От моего ответа зависела доля, которую каждый из мальчишек получит от моей покупки, и они терпеливо ждали ответа.
Ответ мой всегда был одинаков.
– Я потрачу все, – неизменно заявлял я.
Это решение всегда сопровождалось возгласами одобрения, а затем начиналась потасовка, в результате которой решалось, кто пойдет рядом со мной, кто спереди, кто сзади.
– Я твой друг, Алан!..
– Ты же меня знаешь, Алан!..
– Я вчера дал тебе серединку своего яблока…
– Я первый подошел…
– Пустите…
– Мы с Аланом всегда дружили, правда, Алан?
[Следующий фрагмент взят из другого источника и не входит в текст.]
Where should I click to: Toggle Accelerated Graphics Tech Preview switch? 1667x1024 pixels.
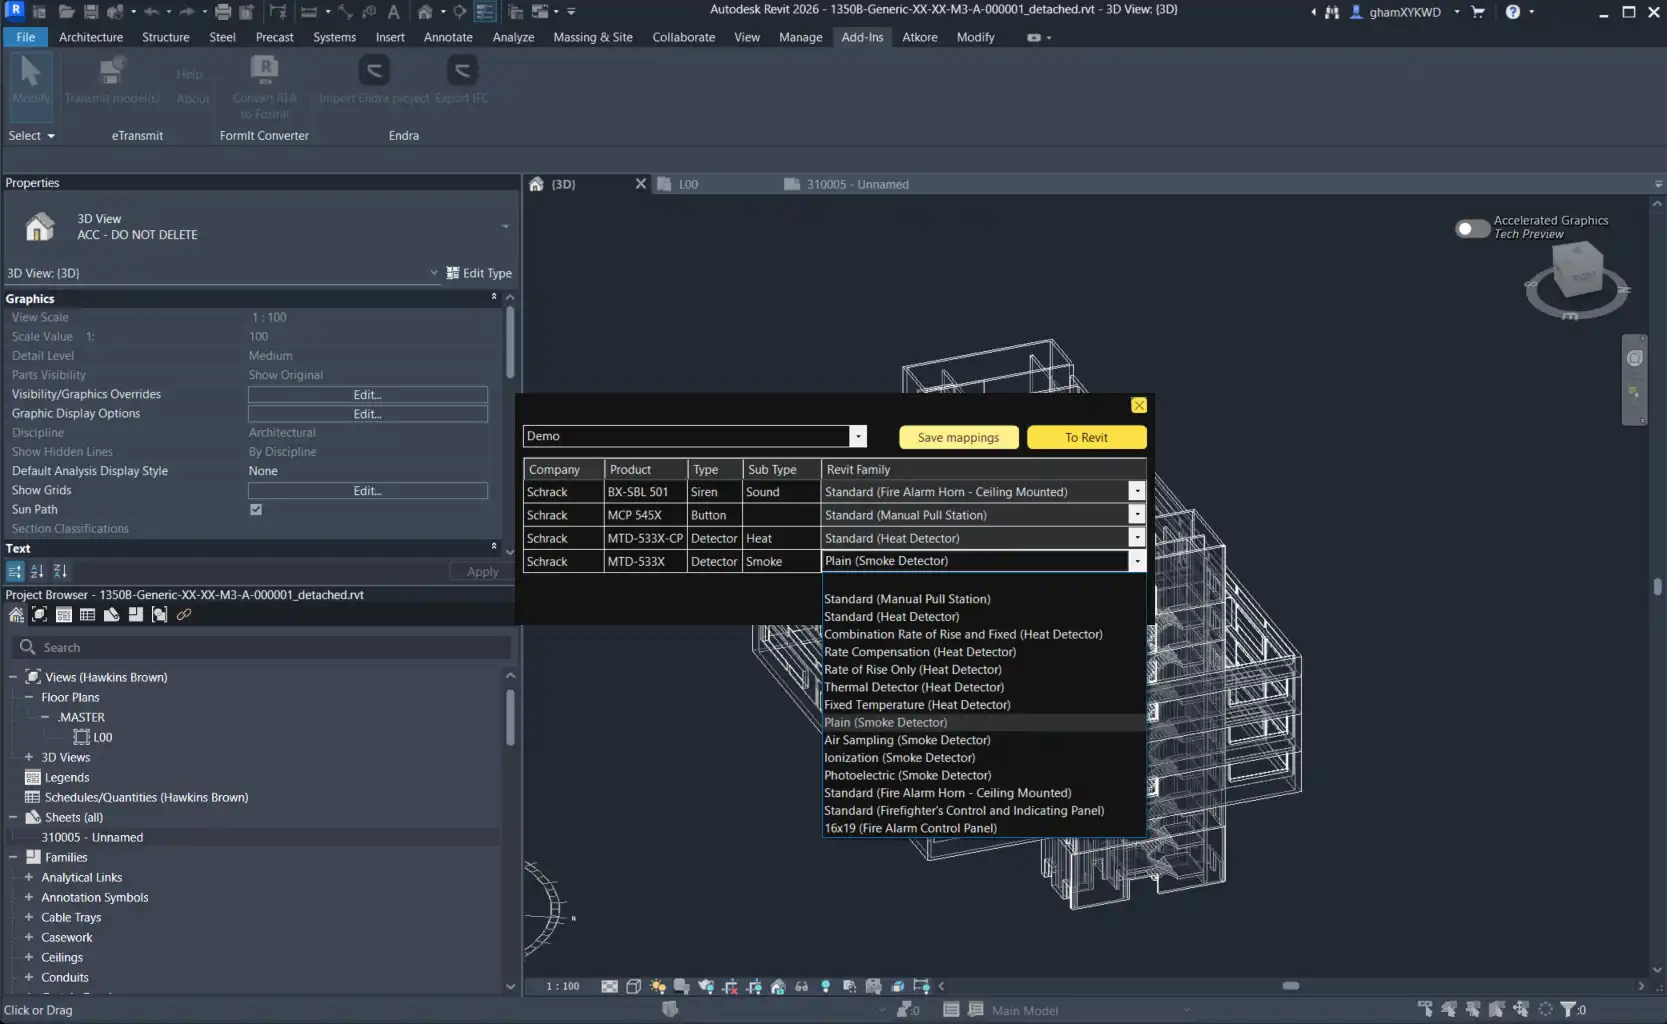[1471, 228]
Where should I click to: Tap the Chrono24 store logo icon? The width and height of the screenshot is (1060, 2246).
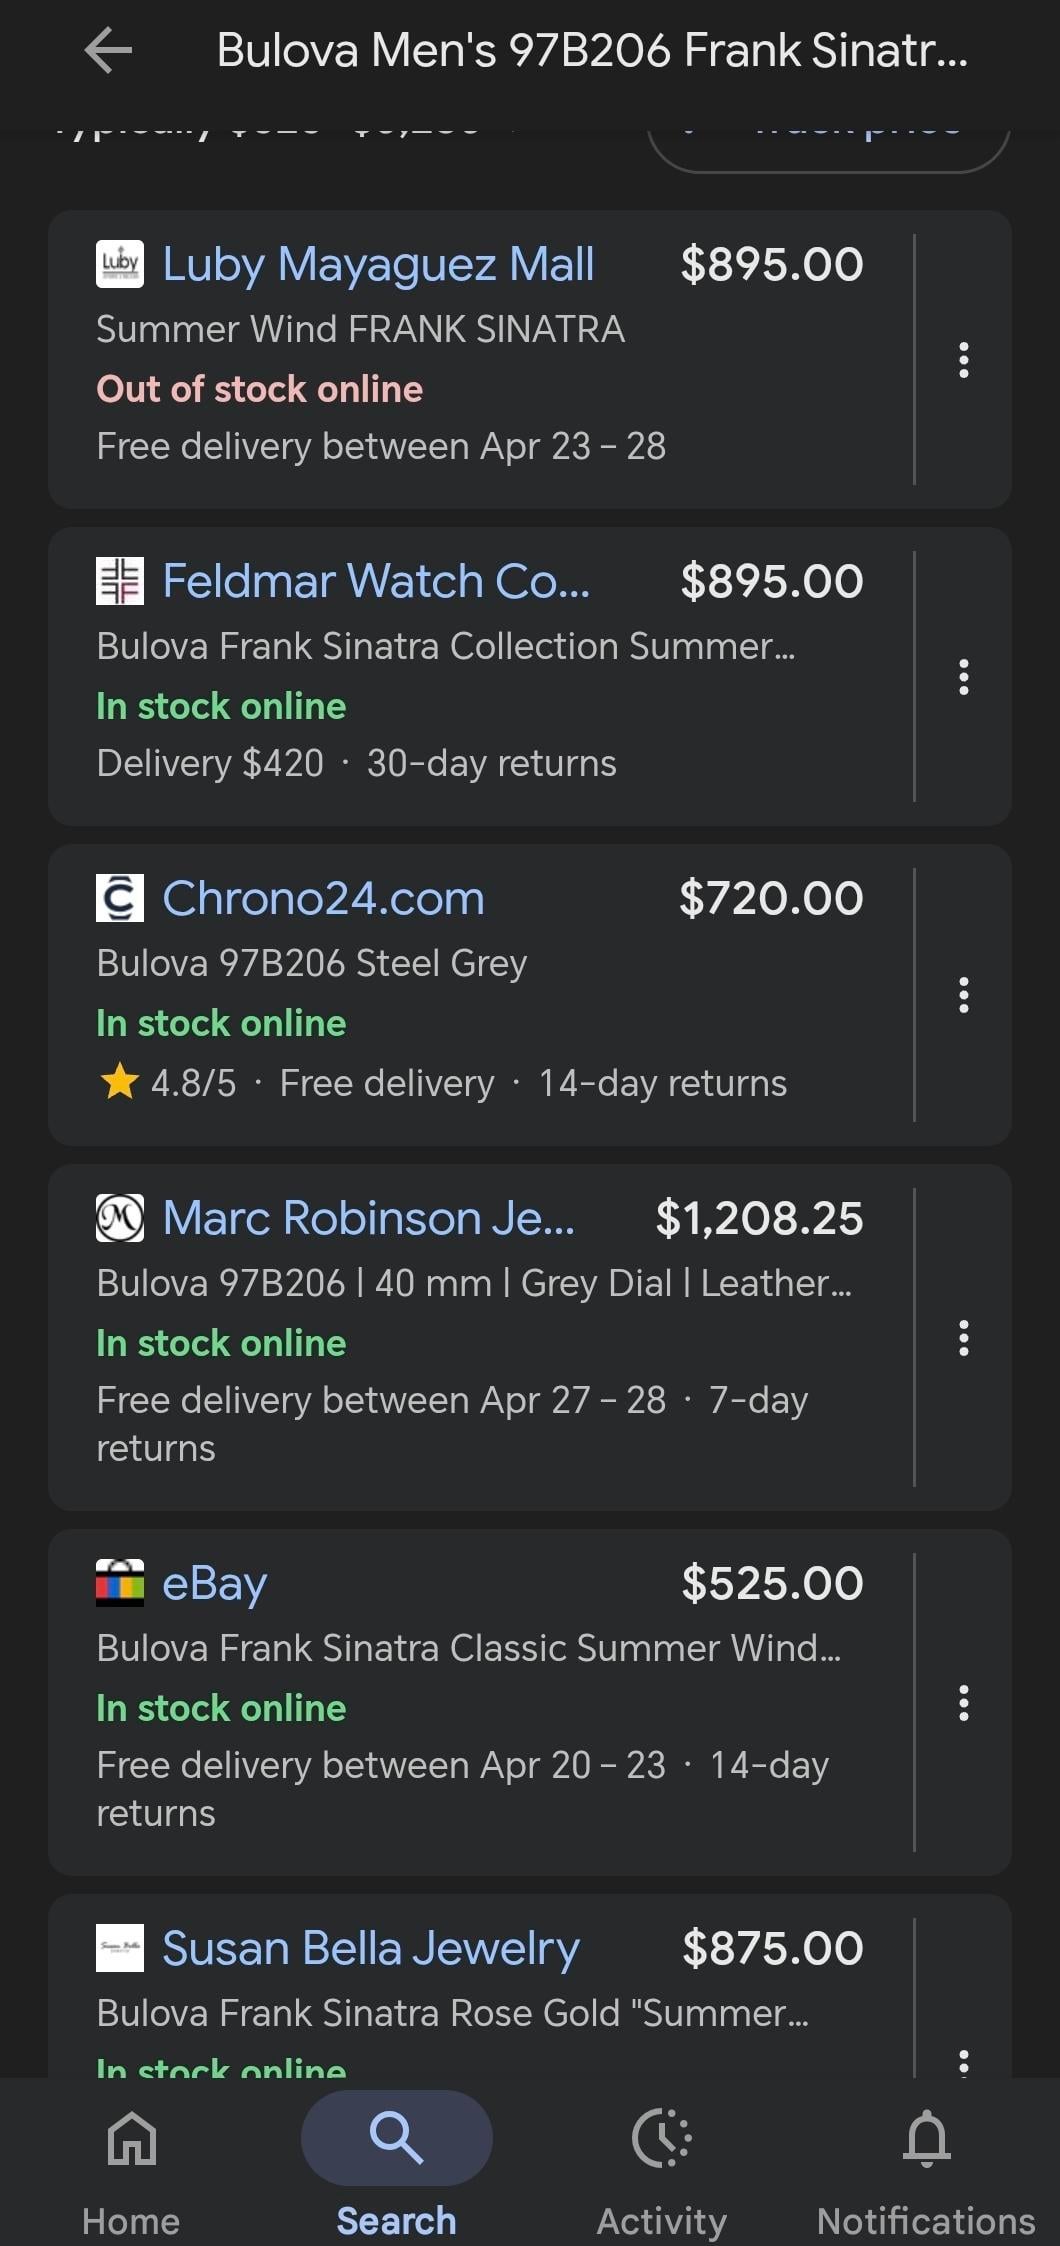click(120, 898)
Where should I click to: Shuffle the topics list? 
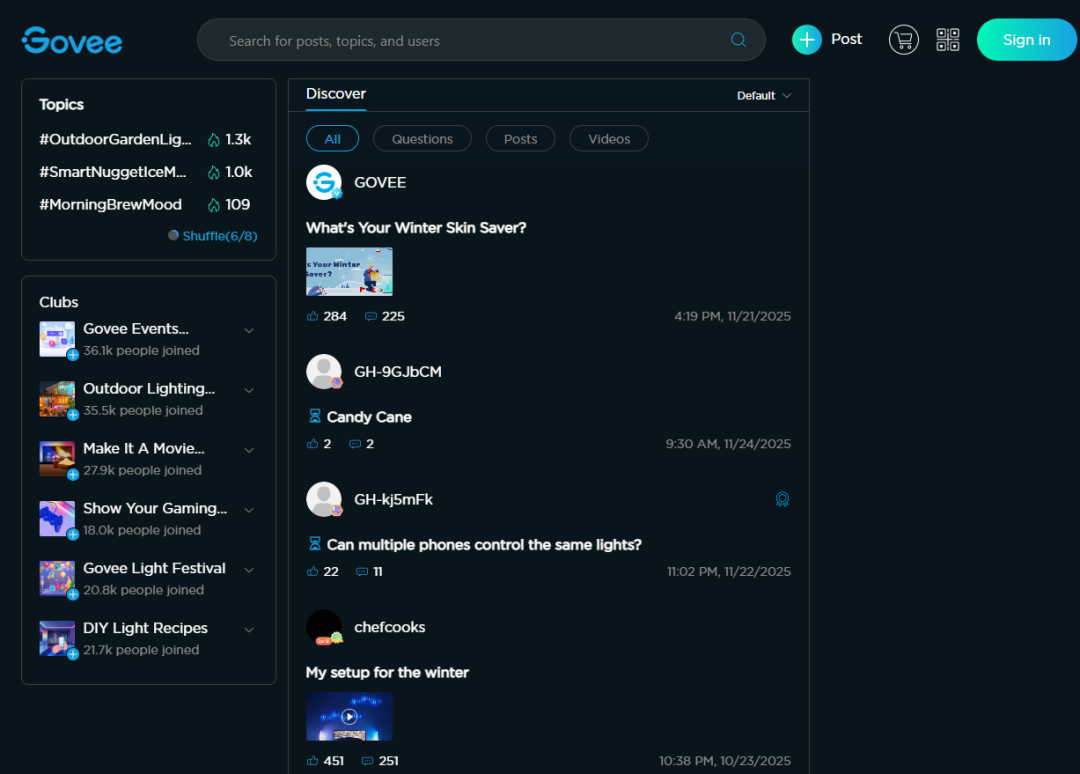coord(213,236)
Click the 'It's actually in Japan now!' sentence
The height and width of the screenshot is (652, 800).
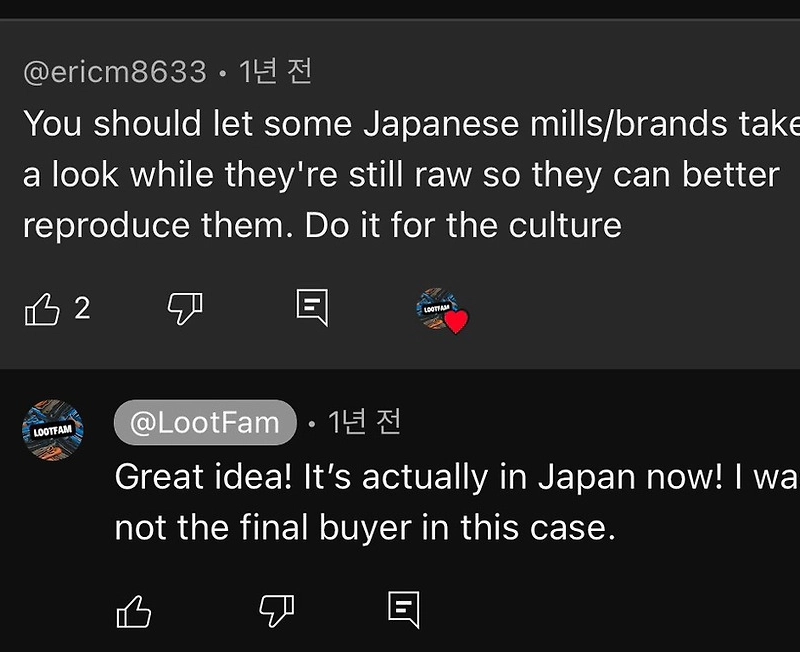(512, 477)
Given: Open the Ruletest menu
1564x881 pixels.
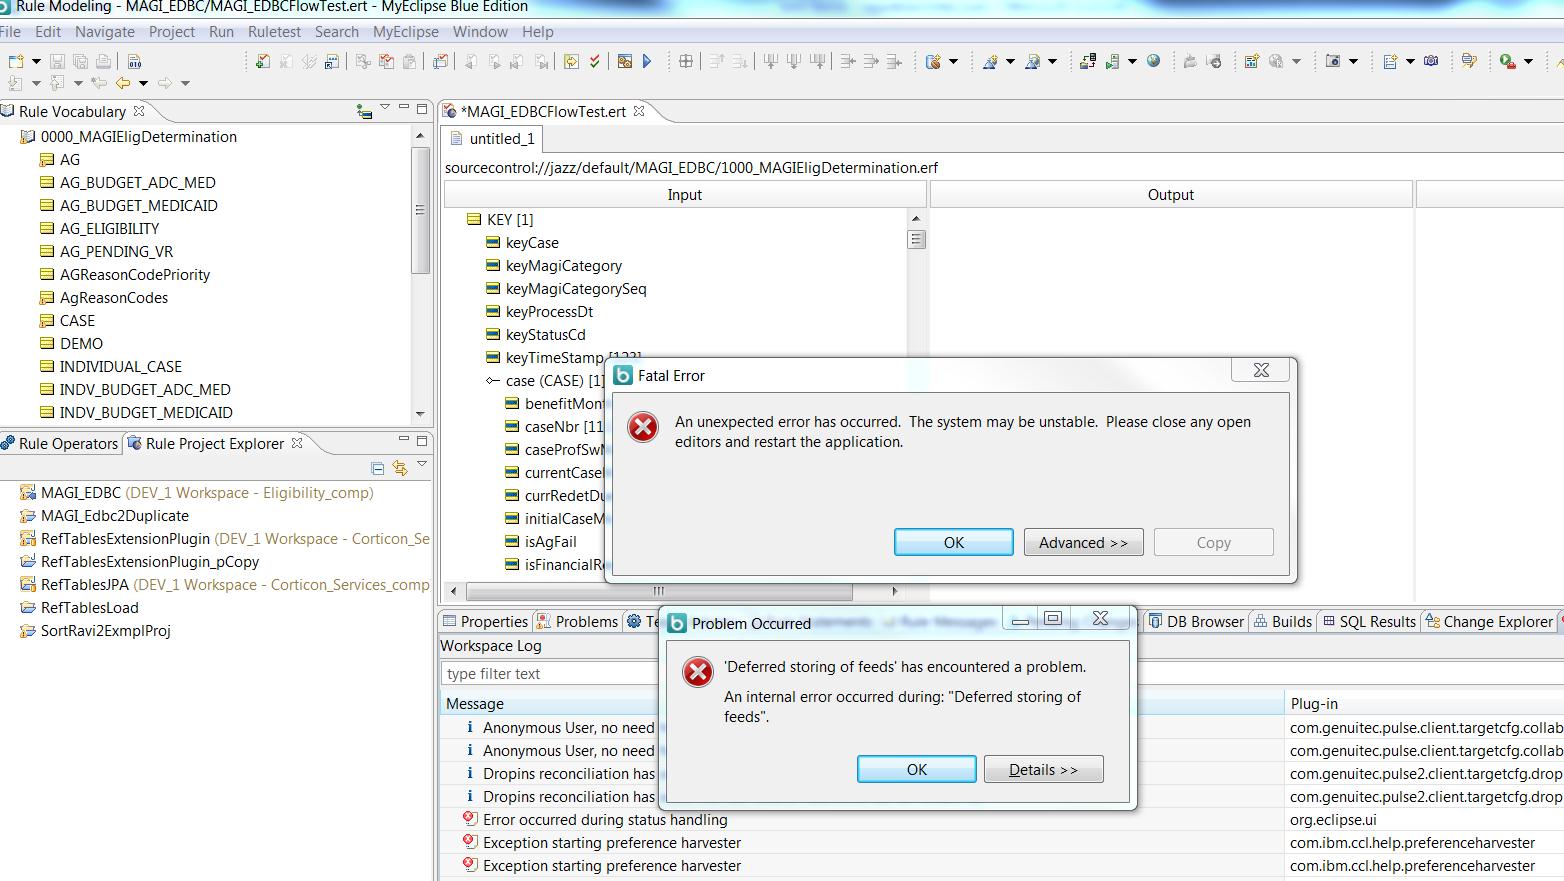Looking at the screenshot, I should tap(274, 32).
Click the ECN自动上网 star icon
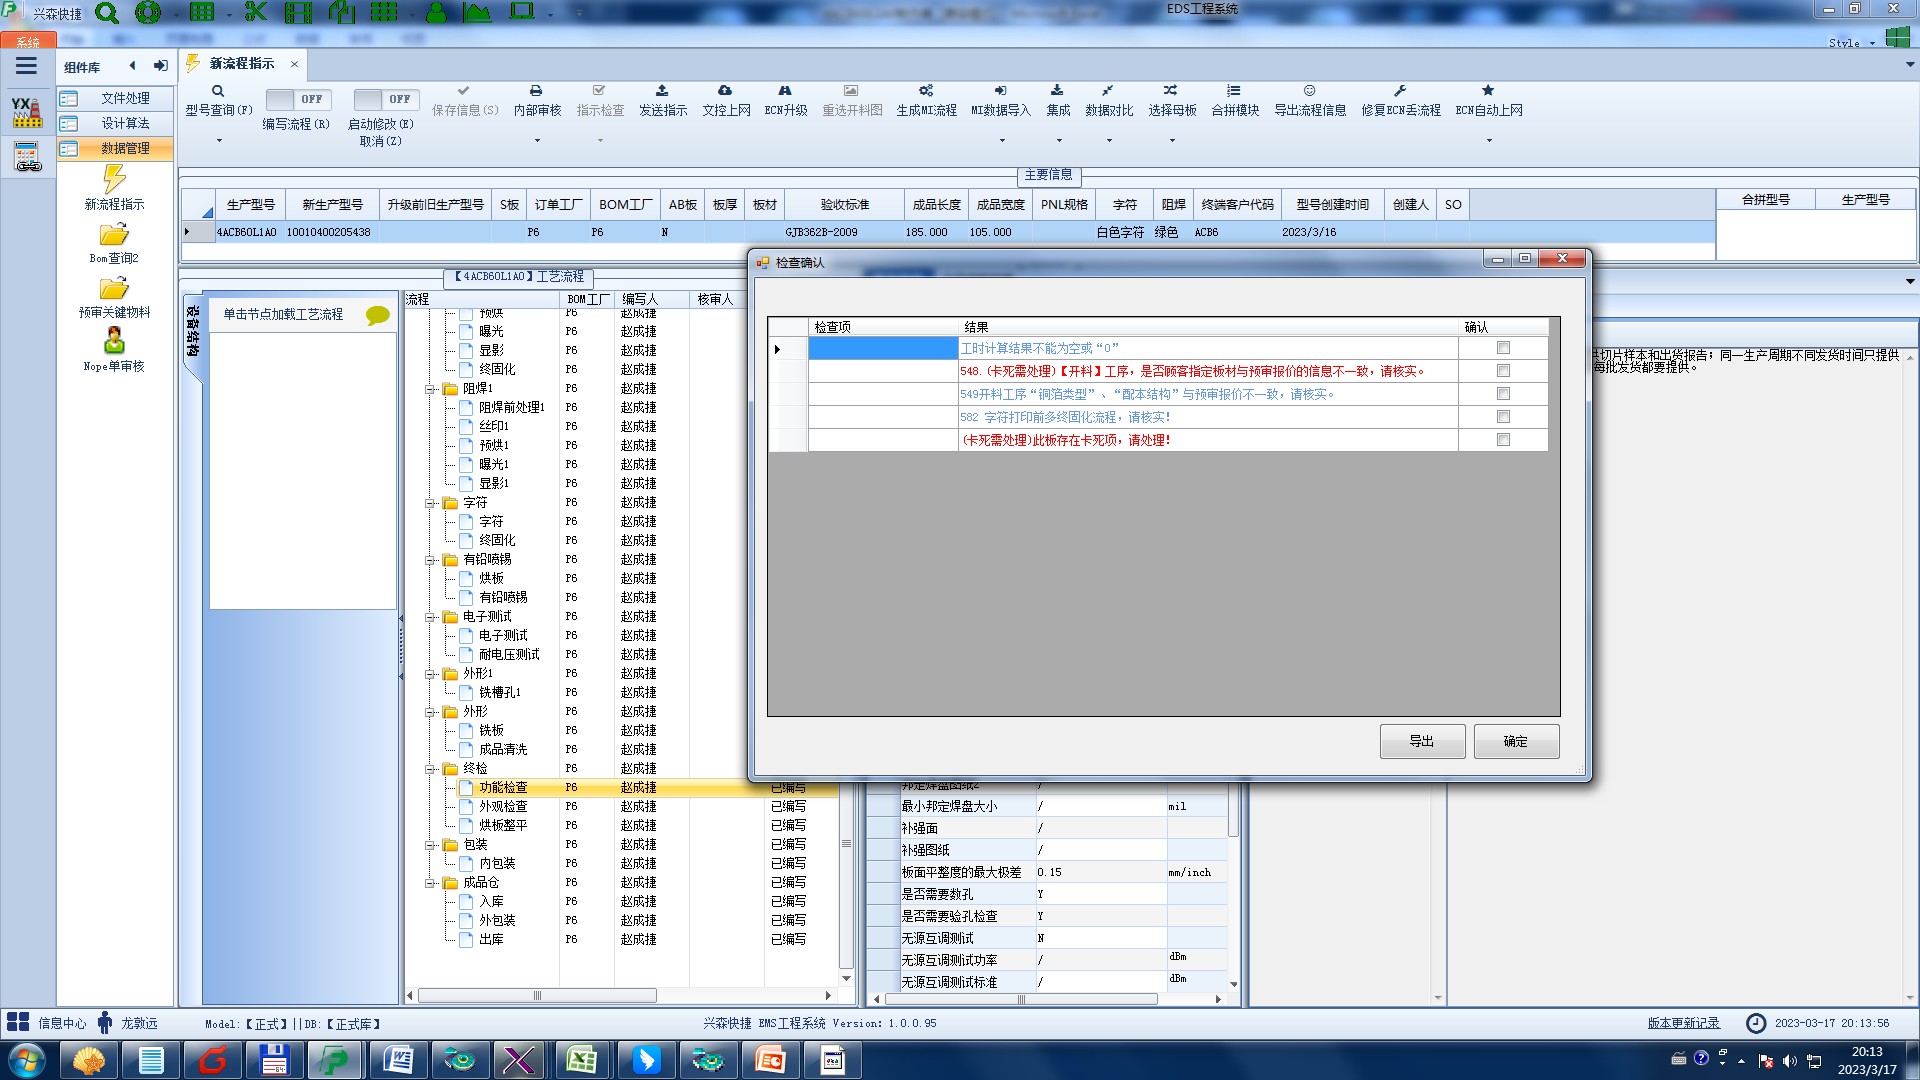The height and width of the screenshot is (1080, 1920). point(1488,91)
В нашей школе считалось, что тот, кто за тебя держится, имеет на тебя какое-то право или, во всяком случае, его желания должны быть учтены. Я шел в центре небольшой толпы, и каждый из мальчишек решительно держался за меня. А я сжимал в кулаке монетку в три пенса.
Когда мы подходили к витрине, на меня обрушивалась лавина советов.
– Запомни: за пенни дают восемь анисовых, Алан… Сколько нас тут, Сэм? Алан, нас восемь человек…
– Лакричные можно сосать дольше всех…
– Шербетные – вкуснотища. Из шербетных можно сделать напиток…
– Пропустите, я первый подошел!..
– Ну надо же, трехпенсовик! Можешь брать мою рогатку, когда захочешь, Алан.
Я смотрел на кулек леденцов в траве. Мысль о том, что я не смогу сам их достать, вообще не приходила мне в голову. Ведь это мои леденцы. Их дали мне. К черту мои ноги! Я их достану!
Кресло стояло на краю дорожки, огибавшей покрытую травой лужайку, где лежали леденцы. Я ухватился за подлокотники и принялся раскачиваться из стороны в сторону. Кресло накренилось. Еще один толчок, и оно опрокинулось набок, вытряхнув меня на траву лицом вниз. Я ударился ногой в лубке о каменный бордюр дорожки. Внезапная боль заставила меня стиснуть в кулаке несколько травинок; бормоча от злости, я выдернул их. Как ни странно, вид бледных корней, к которым льнули комочки земли, успокоил меня. Мгновение спустя я принялся ползти к леденцам, оставляя за собой подушки, плед, комикс…
Дотянувшись до бумажного кулька, я сжал его в руке и улыбнулся.
Однажды, когда я, помогая отцу, залез на дерево, чтобы перекинуть канат лебедки через ветку, тот радостно крикнул мне снизу:
– Тебе удалось! Черт подери, тебе удалось!
Мне удалось, подумал я и развернул кулек. Поразглядывав минутку его содержимое, я извлек леденец с надписью «Я тебя люблю».
Я с наслаждением сосал его, каждые несколько секунд вынимая его изо рта, чтобы посмотреть, можно ли еще прочесть надпись. Она тускнела, превращаясь в размытые знаки, которые в конце концов и вовсе исчезли. В руке остался маленький розовый кружочек. Я лежал на спине, глядя на небо сквозь дубовые ветви, и грыз леденец.